| Passage choisi |
------------------------
The last tree de Shola Amoo : un enfant regrette de quitter sa chouette famille d’accueil pour être récupéré par sa mère biologique et vivre avec elle. Une fois adolescent, l'influence d'un voyou l’incite à dériver vers une certaine violence, avec, en lui, un déracinement qu'il voudrait comprendre. Malgré ses qualité, le film s'est fait doubler par un autre à la thématique semblable, Vs. de Ed Lilly, ici, la trajectoire du jeune est presque inverse: ayant été abandonné par sa mère biologique et placé dans diverses familles d’accueil, il a déjà un passif composé de bagarres, et autres violences. C'est l'influence d'un groupe de battle hip-hop qui va canaliser sa colère des poings vers celle des mots, mais avec, en lui, ce désespoir d’avoir été abandonné... Le film est porté par le jeune Connor Swindells dont c'est le second film (il apparait ici comme un nouveau Andrew Garfield en puissance). Il vient d'être révélé par la série Sex Education; la vivacité des punchlines de rap et le thème plus général de se trouver une famille a séduit le jury jusqu'au Prix du scénario.

Mais il n'y a pas que des drames à Dinard. De l'humour et du féminisme tenaient de fil conducteur à Animals de Sophie Hyde, une adaptation du roman de Emma Jane Unsworth (dont elle signe aussi le scénario du film) : on suit les mésaventures de deux meilleures amies colocataires qui partagent depuis toujours beuveries et aventures sans lendemain et qui vont avoir 30 ans. Tyler cultive son indépendance de dilettante mais Laura après avoir découvert que sa petite soeur va attendre un bébé commence elle à aspirer à une vie adulte avec un fiancé et un mariage... Les deux amies commencent à se détacher l'une de l'autre sans savoir comment supporter cette rupture. Animals donne l'impression de renvoyer Absolutely Famous et Bridget Jones à la maison de retraite tellement le duo des actrices Alia Shawkat et Holliday Grainger est ravageur.

Une autre histoire de relation féminine, divergente et fusionnelle a été repérée dans Cordelia de Adrian Shergold - le réalisateur était doublement présent à Dinard puisqu'il présentait un autre film, Denmark. Dans les deux cas, il était beaucoup plus convaincant l'année dernière avec Funny Cow. Cordelia repose en particulier sur l'interprétation de son actrice Antonia Campbell-Hugues (également co-scénariste), qui joue là deux rôles de deux soeurs différentes, l'une étant séduite par un voisin qui semble être aussi l'inconnu qui la harcèle. Aucune chance d'être au palmarès.
------------------------
| Extraits d'enregistrements |
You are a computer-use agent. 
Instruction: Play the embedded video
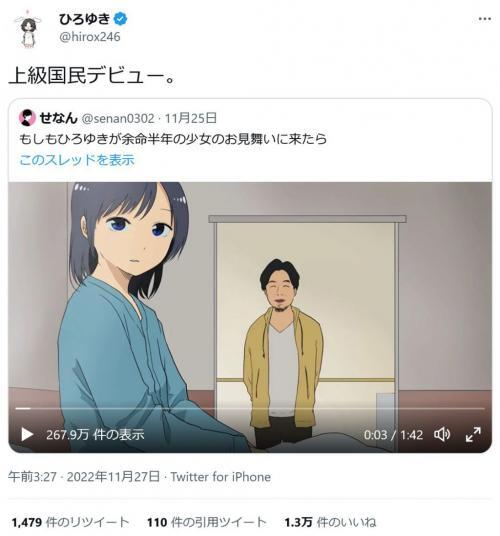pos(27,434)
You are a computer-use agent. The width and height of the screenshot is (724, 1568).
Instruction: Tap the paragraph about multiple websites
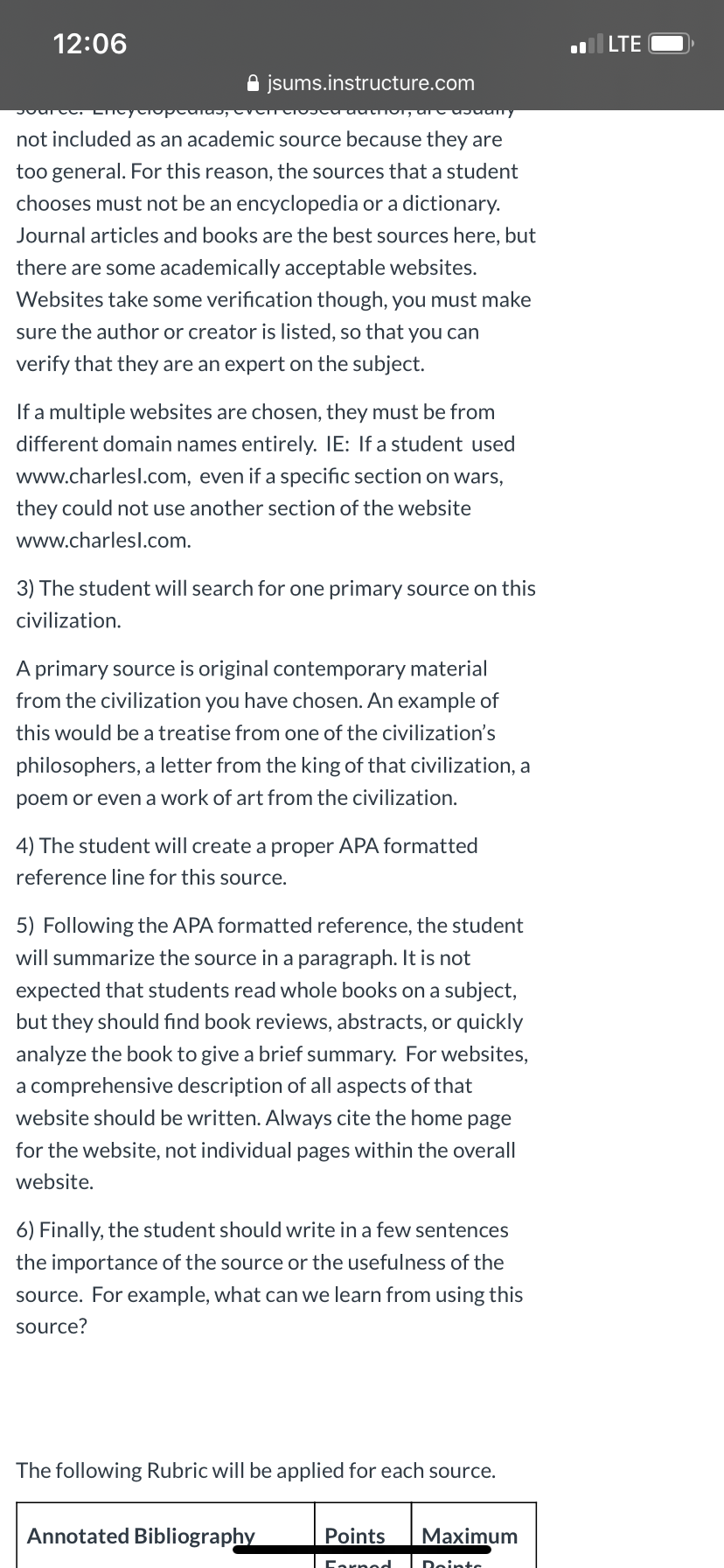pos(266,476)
------------------------
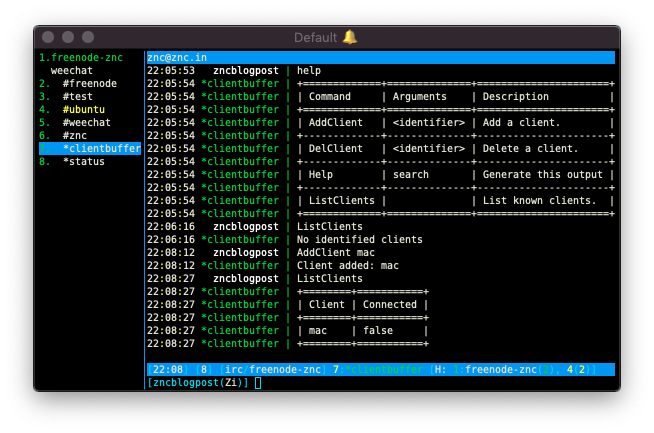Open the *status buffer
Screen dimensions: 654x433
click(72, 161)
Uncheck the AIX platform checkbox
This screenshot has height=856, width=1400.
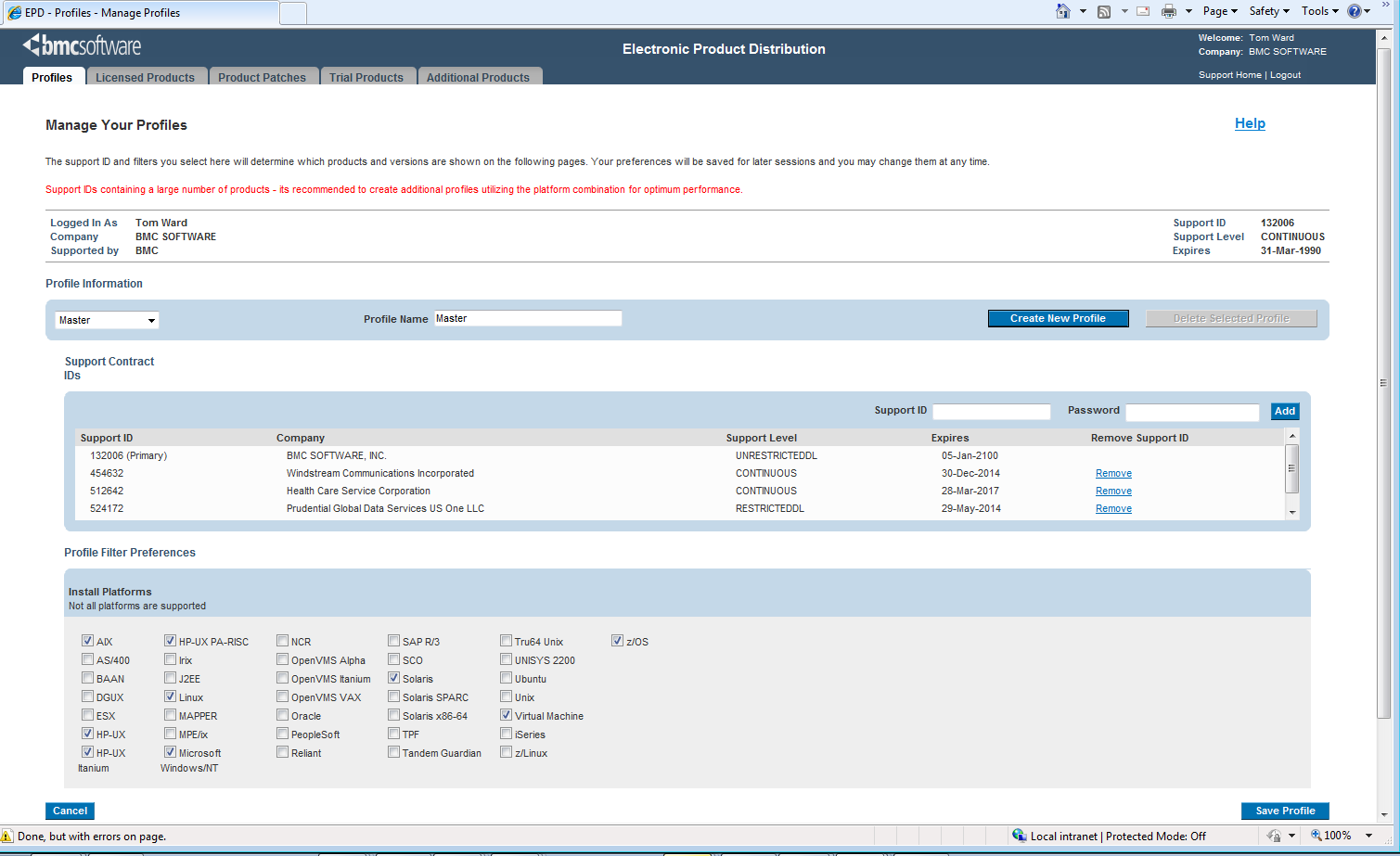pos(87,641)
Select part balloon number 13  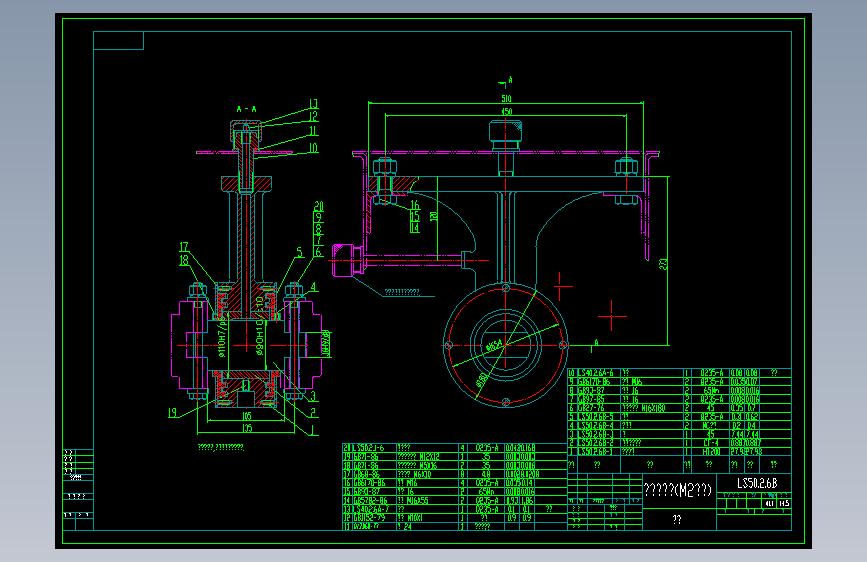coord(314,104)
------------------------
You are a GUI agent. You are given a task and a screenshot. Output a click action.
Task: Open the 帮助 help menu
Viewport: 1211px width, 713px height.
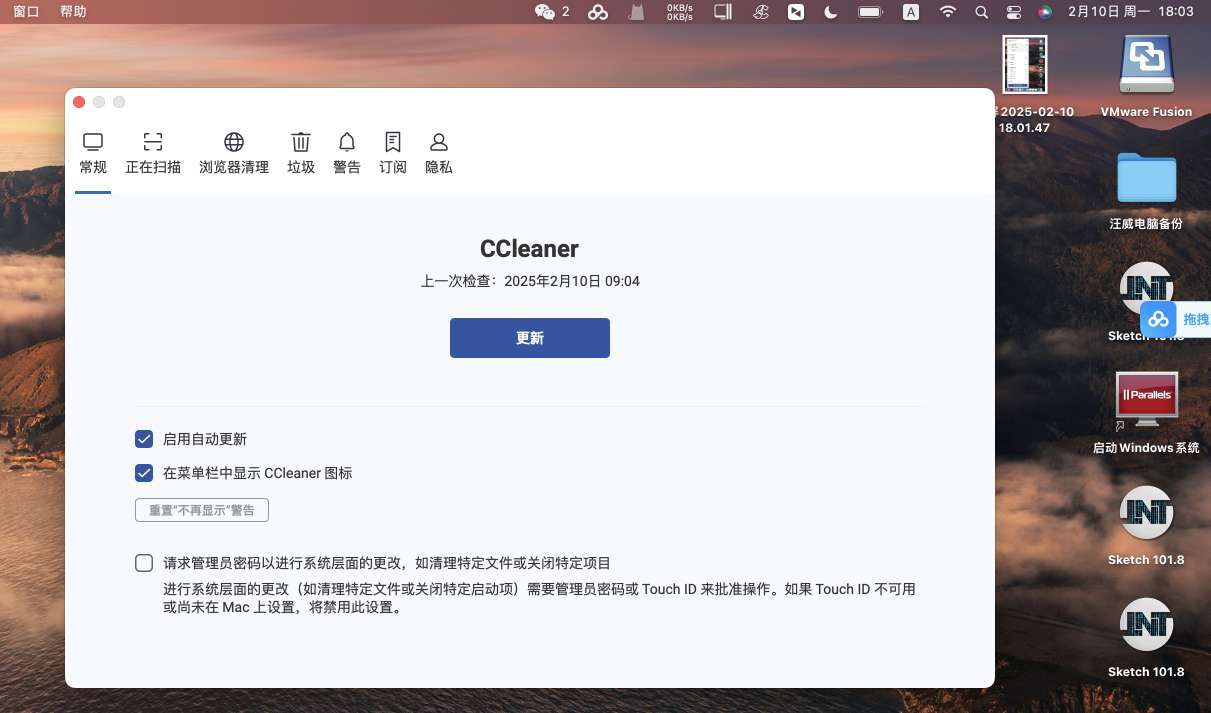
------------------------
| Travail à faire |
1. Nommez tous les cinéastes présentés comme réalisateurs d'un film dans le passage sur le festival de Dinard.
2. Recopiez le passage sur le festival de Dinard entre "Une autre histoire" et "d'être au palmarès.", inclus, en changeant "Dinard" en "Deauville".
Les enregistrements n'ont aucun lien avec le passage.

| Réponses dans l'ordre |
1. Shola Amoo, Ed Lilly, Sophie Hyde, Adrian Shergold

2.
Une autre histoire de relation féminine, divergente et fusionnelle a été repérée dans Cordelia de Adrian Shergold - le réalisateur était doublement présent à Deauville puisqu'il présentait un autre film, Denmark. Dans les deux cas, il était beaucoup plus convaincant l'année dernière avec Funny Cow. Cordelia repose en particulier sur l'interprétation de son actrice Antonia Campbell-Hugues (également co-scénariste), qui joue là deux rôles de deux soeurs différentes, l'une étant séduite par un voisin qui semble être aussi l'inconnu qui la harcèle. Aucune chance d'être au palmarès.